◆ EXERCISE GOAL
Report every line of the data that includes "width".

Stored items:
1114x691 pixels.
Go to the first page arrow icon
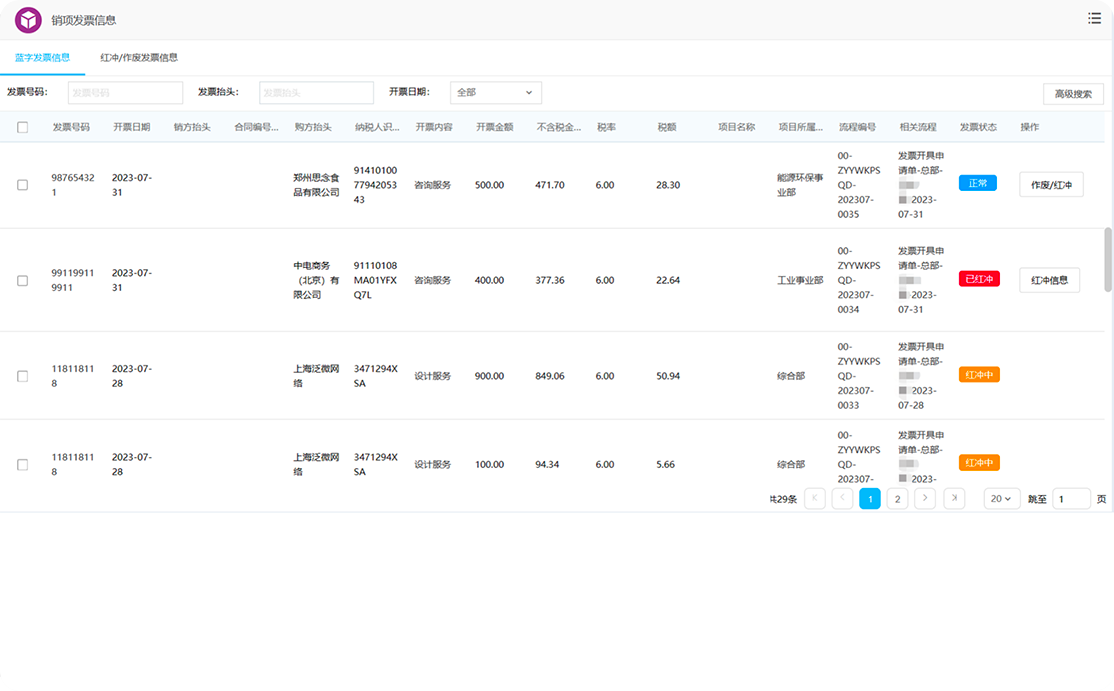815,498
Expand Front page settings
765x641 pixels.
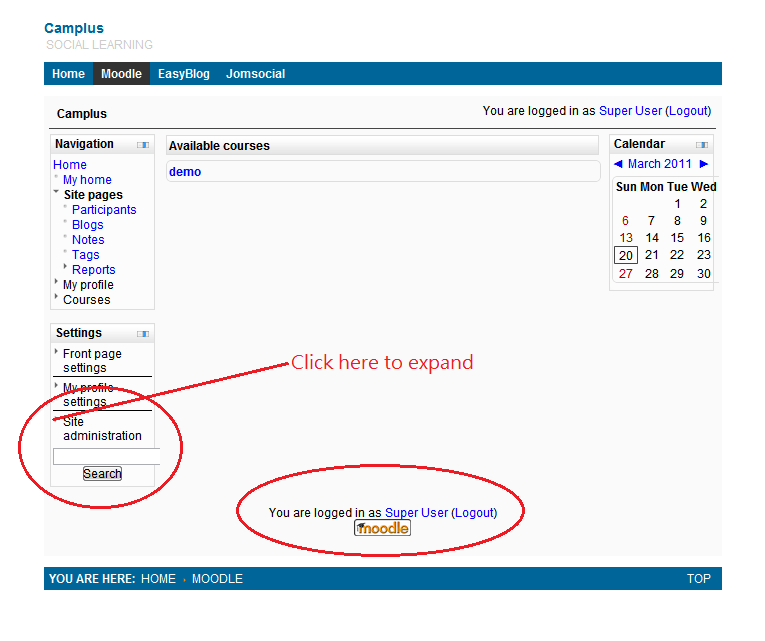pos(92,360)

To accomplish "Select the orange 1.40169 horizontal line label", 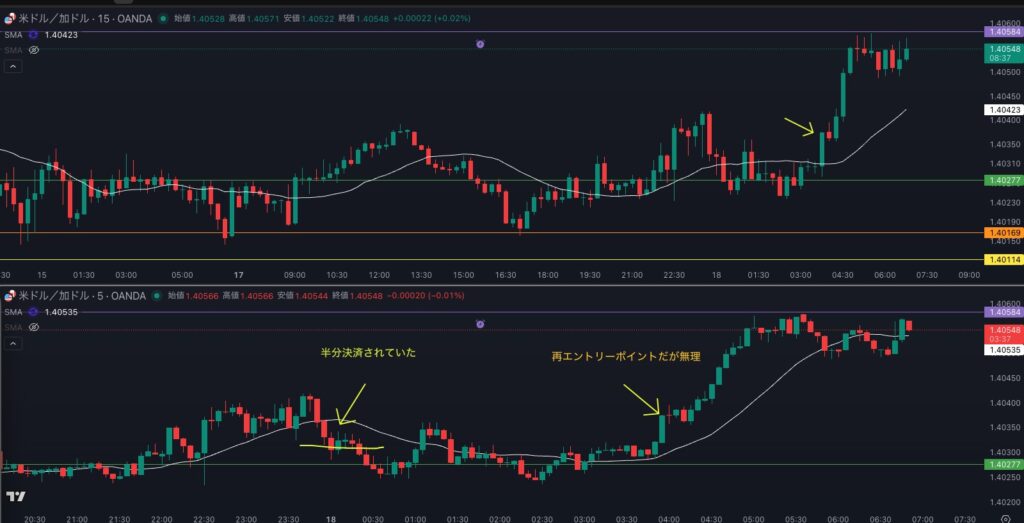I will point(1003,233).
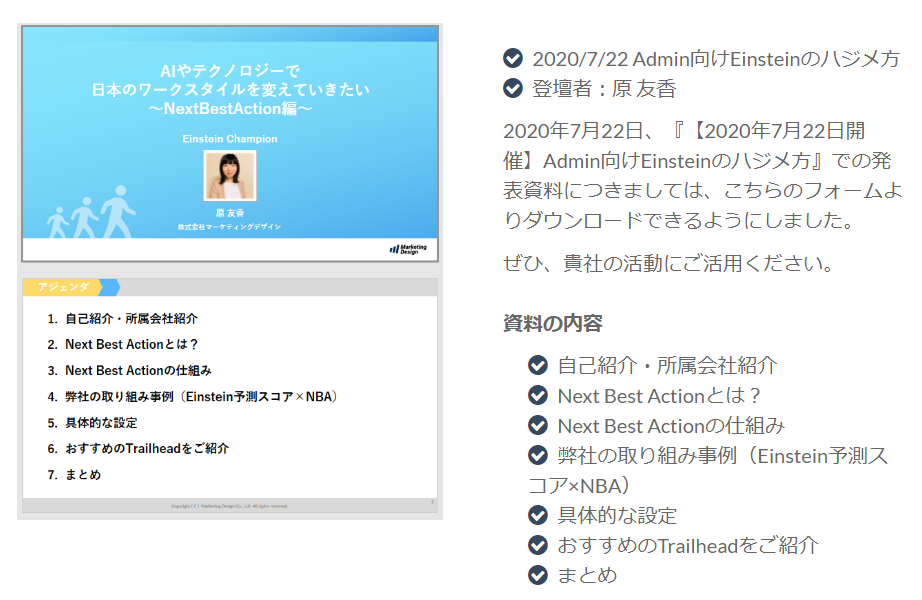Click the check icon next to 登壇者：原 友香
Screen dimensions: 922x600
pos(513,89)
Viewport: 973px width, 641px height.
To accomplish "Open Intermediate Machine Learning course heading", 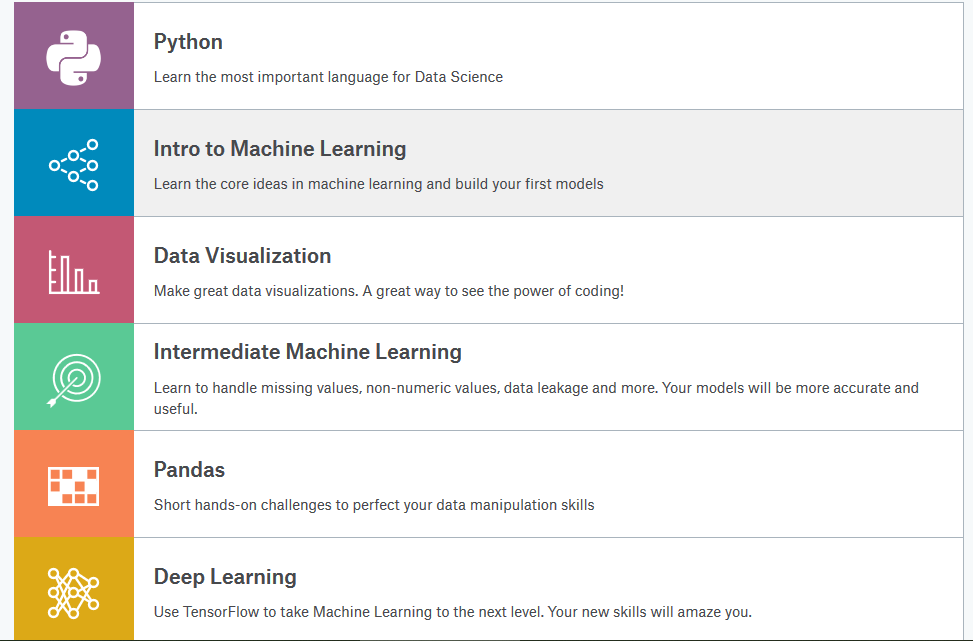I will (x=308, y=352).
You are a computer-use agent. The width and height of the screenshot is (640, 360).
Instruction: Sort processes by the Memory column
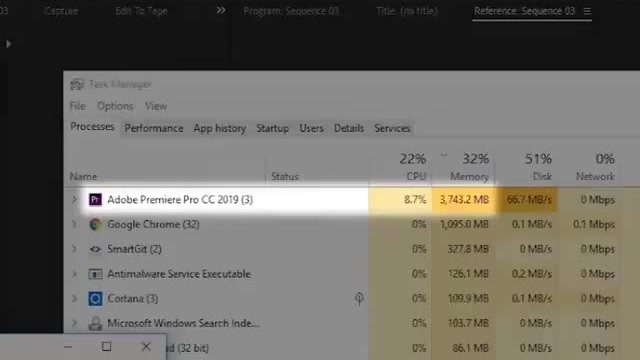[x=463, y=167]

◆ RESPONSE TO THE TASK
Viewport: 973px width, 641px height.
You are a computer-use agent. The width and height of the screenshot is (640, 360).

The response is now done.